Rilis Buku: Coretan di Mata Waktu


Mari awali tulisan ini dengan mengucap hamdalah

hamdalah…

Alhamdulillah proyek buku yang sudah dikerjakan selama lebih dari 3 tahun akhirnya selesai juga. Proyek yang benar-benar menguras waktu, tenaga, dan pikiran gue.

Eh tapi nggak dikerjain selama 3 tahun juga sih sebenarnya, itu biar keliatan keren aja, biasanya kan semakin lama proses penulisannya semakin keren hasilnya.

Proyek ini adalah karya kolaborasi karena bukan cuma penyanyi yang bisa duet. Bukan cuma Duo Serigala yang bisa unjuk dada gigi. Gue dan Bepe, selaku penulis receh, bisa juga berduet dengan tulisan.

Awal proyek ini adalah 3 tahun lalu, pas gue dan bepe masih kelas 3 SMA. Sejatinya proyek ini milik bepe seorang. Waktu itu, dia pengen bikin kumpulan cerpen yang karakter-karakternya adalah siswa-siswi di kelas kami; IPS 1 atau biasa disebut Unodes.

Dengan semangat menggebu-gebu, satu per satu siswa pun dihidupkan menjadi karakter. Ketika proyeknya seenggaknya sudah mencapai 50%, dia kasih ke gue dan nyuruh gue baca, soalnya cuma kami berdua yang keliatannya tertarik dalam dunia tulis-menulis.

Kemudian sampailah dia terserang penyakit yang berbahaya bagi penulis; kemalasan dan ketidakpercayadirian.

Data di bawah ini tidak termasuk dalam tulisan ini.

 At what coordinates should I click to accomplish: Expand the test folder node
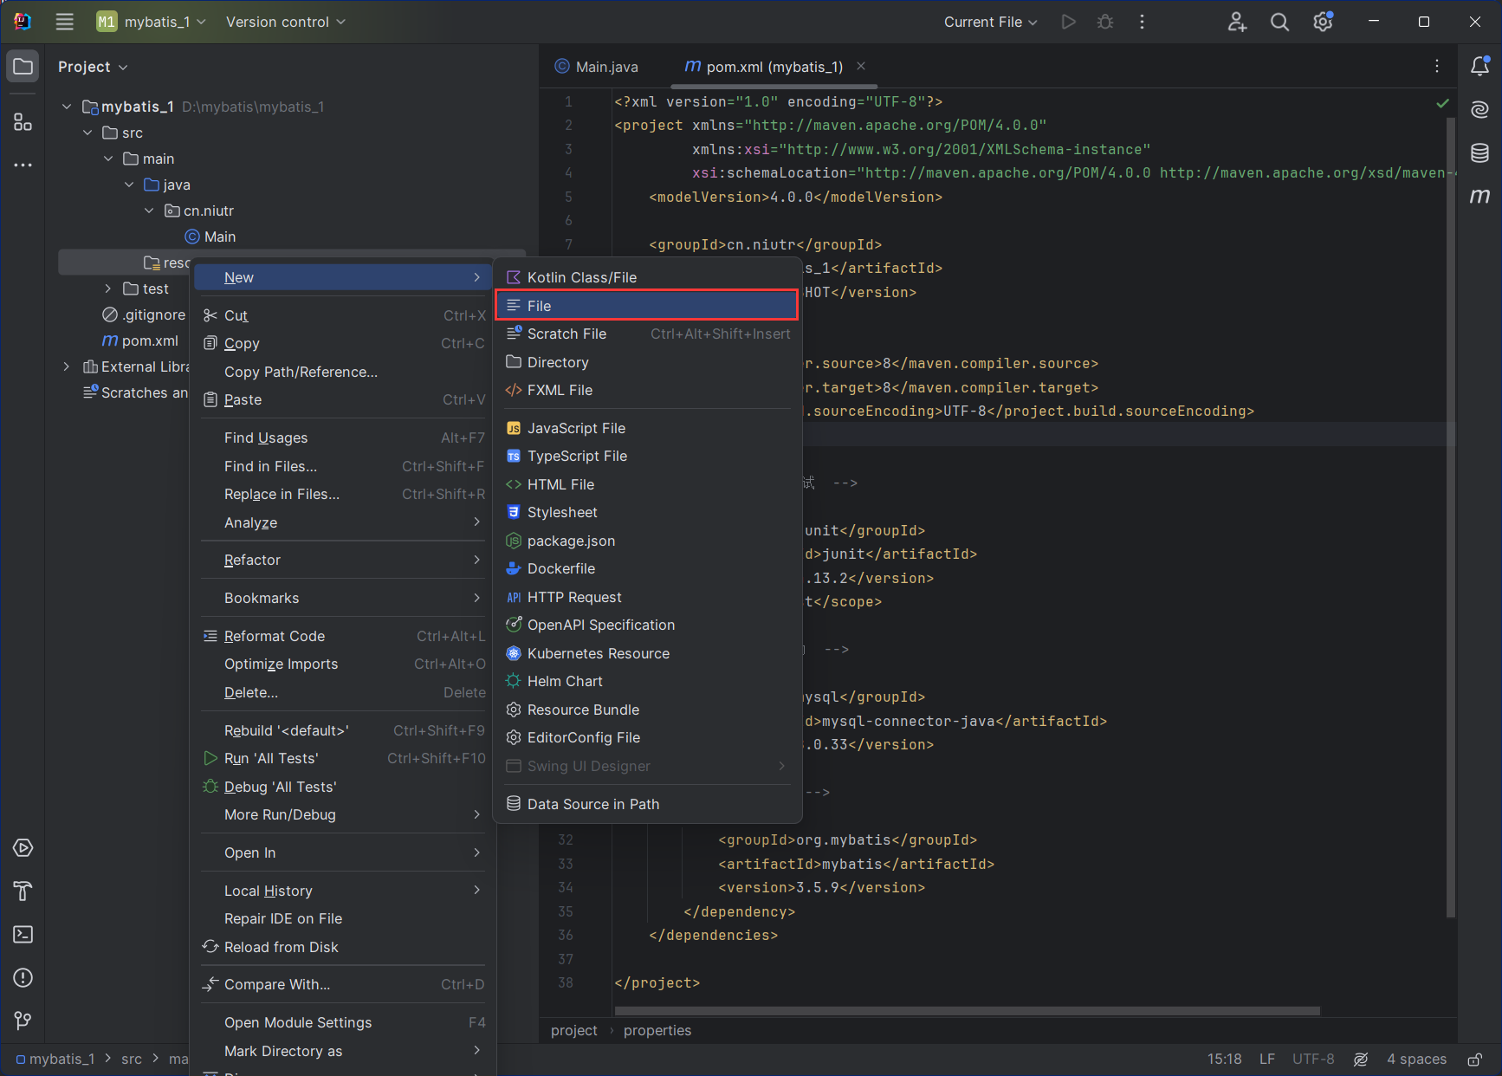pos(108,288)

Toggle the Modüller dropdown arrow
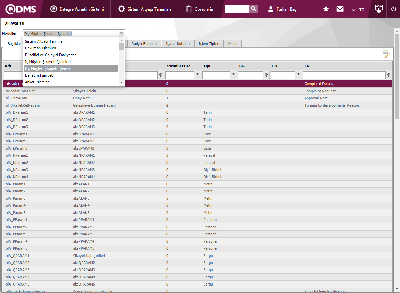tap(121, 33)
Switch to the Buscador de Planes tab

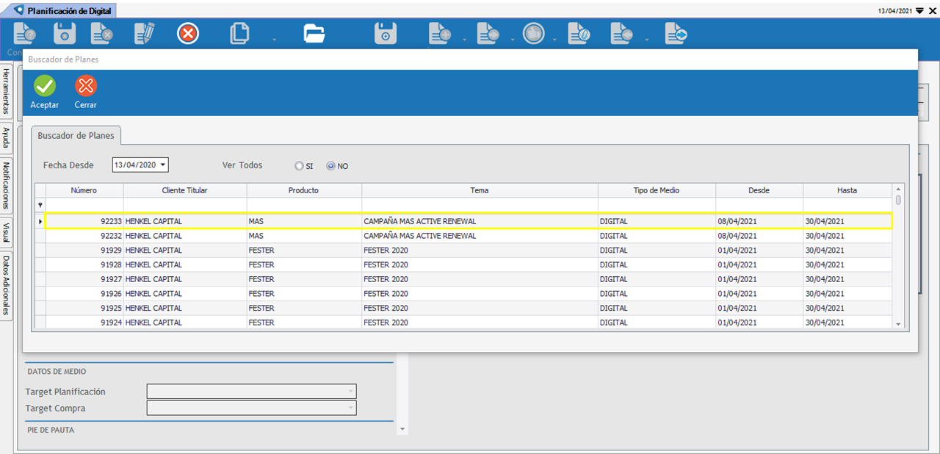pos(76,136)
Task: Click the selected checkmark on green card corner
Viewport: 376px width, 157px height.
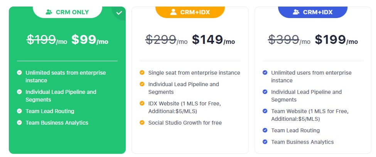Action: pos(119,13)
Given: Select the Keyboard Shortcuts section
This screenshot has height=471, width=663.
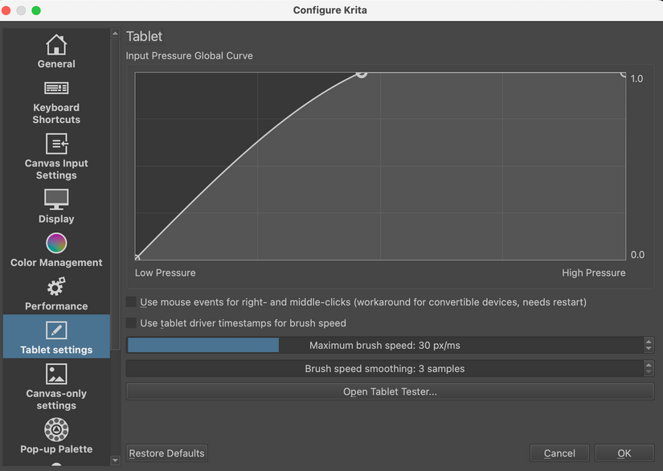Looking at the screenshot, I should click(55, 100).
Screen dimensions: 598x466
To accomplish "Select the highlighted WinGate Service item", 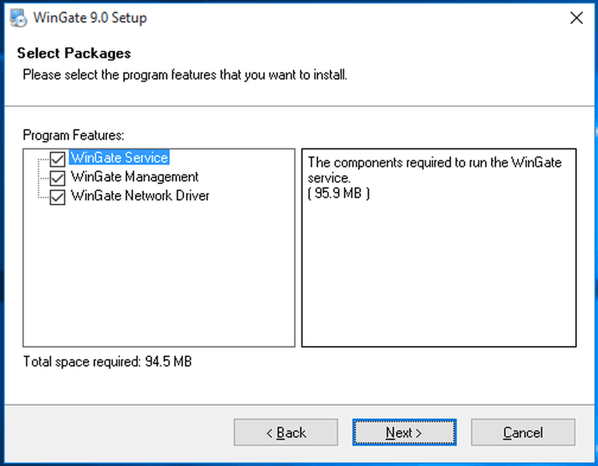I will click(118, 158).
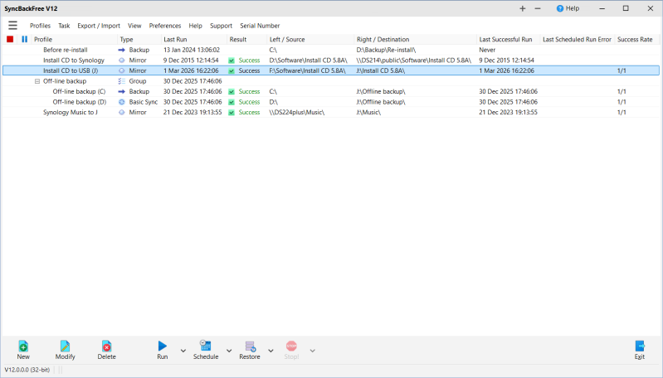Open the Export / Import menu
This screenshot has height=378, width=663.
click(x=99, y=26)
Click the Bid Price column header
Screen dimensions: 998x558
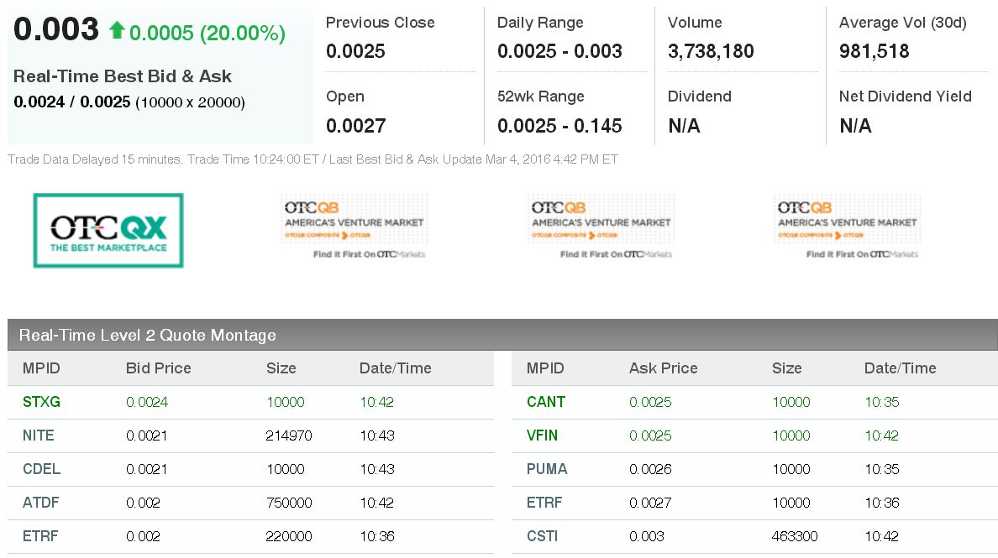(x=158, y=368)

Ia ngerasa nggak pede dengan tulisannya dan ngerasa tulisannya cukup buruk untuk dijadikan sebuah buku.

Beberapa bulan kemudian kami udah lulus-lulusan. Proyek menuliskan anak-anak Unodes pun tidak selesai. Lalu ia masuk jurusan Sastra Indonesia, mendapat ilmu baru dan tulisannya pun jauh lebih baik. Lalu ia pun berniat membuat proyek baru dari nol, dan meninggalkan proyeknya sewaktu SMA. Alhasil proyek ini pun terlupakan. Dasar memang anak muda, kalau ada yang baru, yang lama pasti dilupakan. Huh!
*
Dua tahun kemudian, malam di pertengahan tahun 2015 masih sama seperti malam biasanya; gelap. (yaiyalah kalo malem gelap, kalo mau terang mah noh… palanya Zidane)

Saat itu gue lagi pengen membersihkan file-file nggak penting di dokumen laptop. Ketika gue buka my document ternyata emang banyak sampah-sampah bertebaran (baca: tugas kuliah) dan dokumen nggak penting lainnya.

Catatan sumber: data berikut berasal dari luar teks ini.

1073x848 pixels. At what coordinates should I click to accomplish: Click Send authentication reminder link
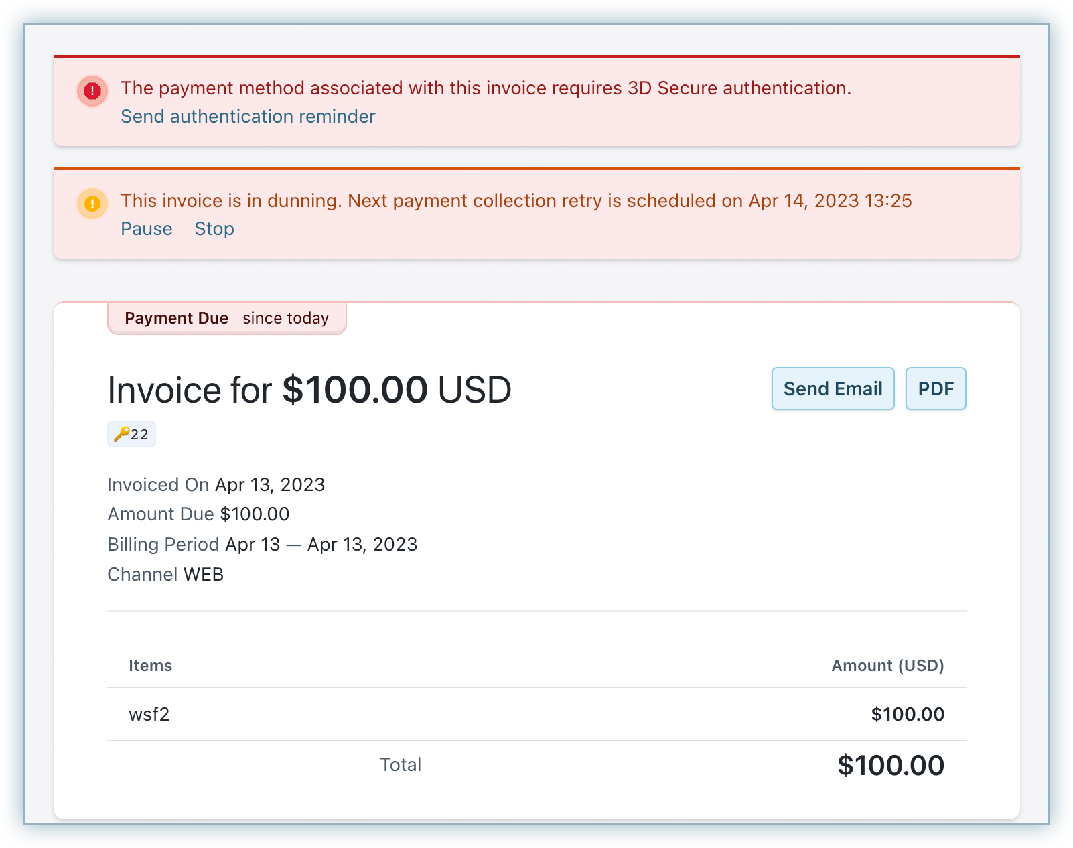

Di saat itulah gue melihat sebuah file yang dipenuhi dengan lumut sedang terbaring di pojokan my document. Ia menyendiri, kesepian, dan tak tahu jalan pulang. Menilik dari banyaknya lalat yang mengerubunginya, ia tampak sudah tak pernah mandi selama berbulan-bulan atau bahkan bertahun-tahun. Pun bau tak sedap menyeruak bagai asap yang keluar dari cerobong.

Begitulah mengenaskannya keadaan file bernama ‘proyek’. Setelah gue buka file itu, ternyata itu berisi cerpen-cerpen yang tidak lain dan tidak bukan adalah proyek bepe yang enggak selesai 2 tahun sebelumnya.

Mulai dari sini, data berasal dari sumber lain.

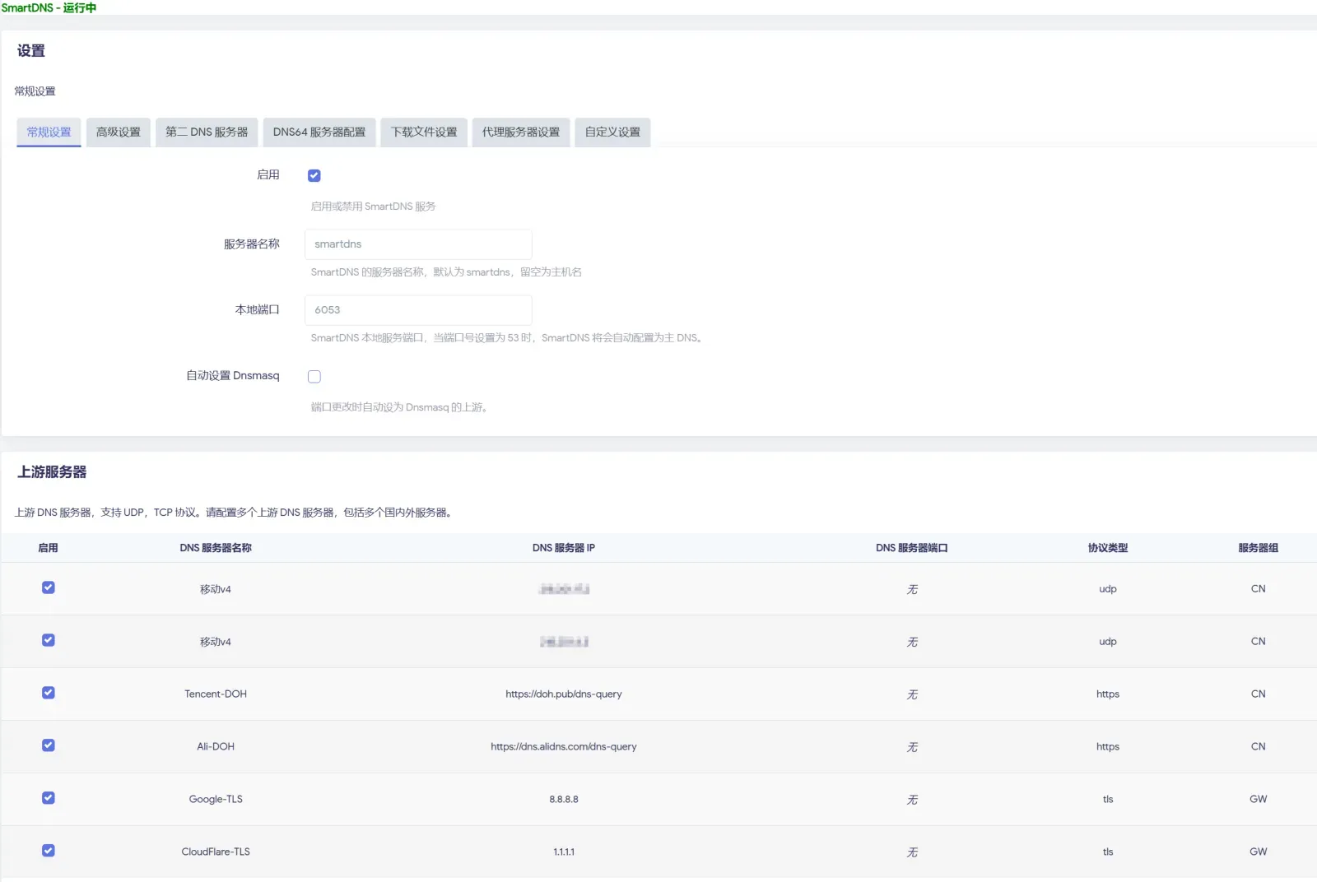Click the 服务器名称 input field
Image resolution: width=1317 pixels, height=882 pixels.
point(418,244)
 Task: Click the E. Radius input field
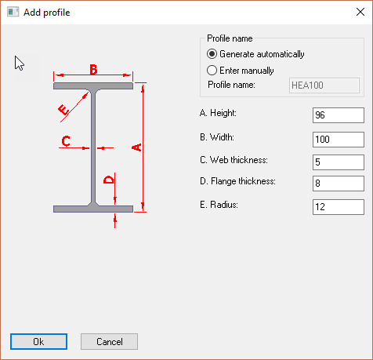tap(339, 207)
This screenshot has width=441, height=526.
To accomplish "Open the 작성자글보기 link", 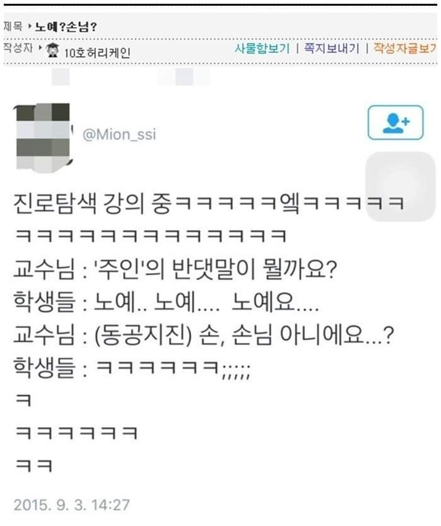I will [405, 49].
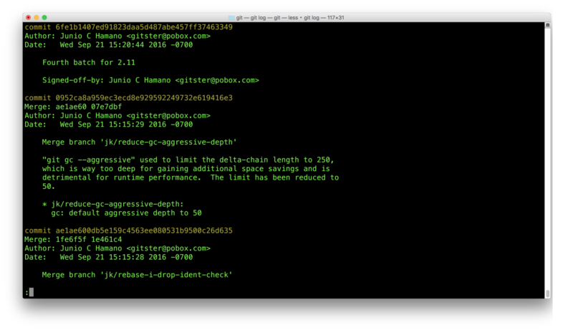Click the Author line of the first commit
This screenshot has height=330, width=573.
[117, 36]
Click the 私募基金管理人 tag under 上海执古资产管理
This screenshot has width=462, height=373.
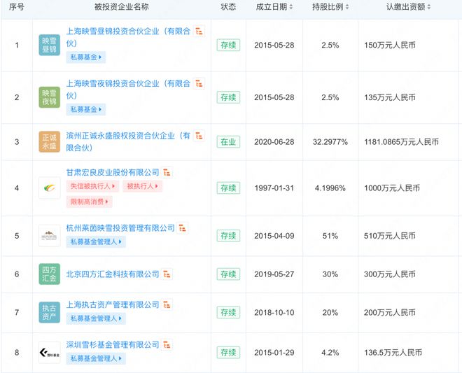pos(96,318)
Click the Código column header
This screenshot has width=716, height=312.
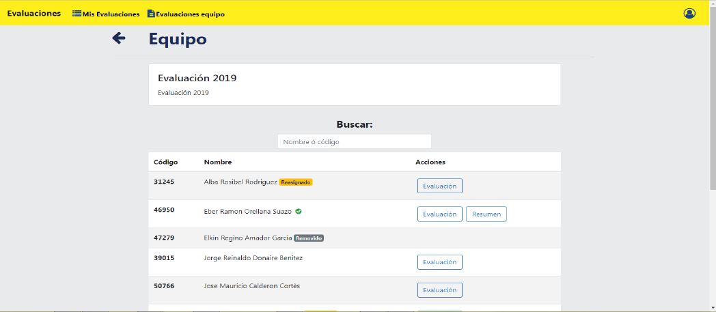(x=166, y=162)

Gue baca-baca lagi deh cerpennya. Kesan pertama setelah membaca cerpen itu lagi, ternyata bepe benar, cerpen-cerpennya emang nggak layak kalo dibukukan. Maklum masih awal-awal menekuni dunia menulis.

Tapi gue percaya, seburuk-buruknya ide yang sudah jadi karya, masih lebih baik daripada sebagus-bagusnya ide yang tidak dieksekusi. Menulislah seburuk-buruknya, mengedit sebaik-baiknya.

Timbullah ide di pikiran gue, daripada file ini cuma jadi gembel terabaikan, kenapa nggak di-publish jadi buku aja biar dia bisa hidup dengan tenang di atas kertas dan di pikiran pembaca. Apalagi sekarang ada wadah untuk menerbitkan buku secara mudah dan gratis; Nulisbuku.com—yang mana adalah wadah buku ini diterbitkan.

Di malam yang gelap itu, gue pun menyampaikan ide ini ke Bepe, lalu ia mengiyakan.

Gue pun mengumpulkan cerpen-cerpen lama gue yang nggak kalah jeleknya. Cerpen itu juga dibuat juga waktu masih awal-awal belajar nulis.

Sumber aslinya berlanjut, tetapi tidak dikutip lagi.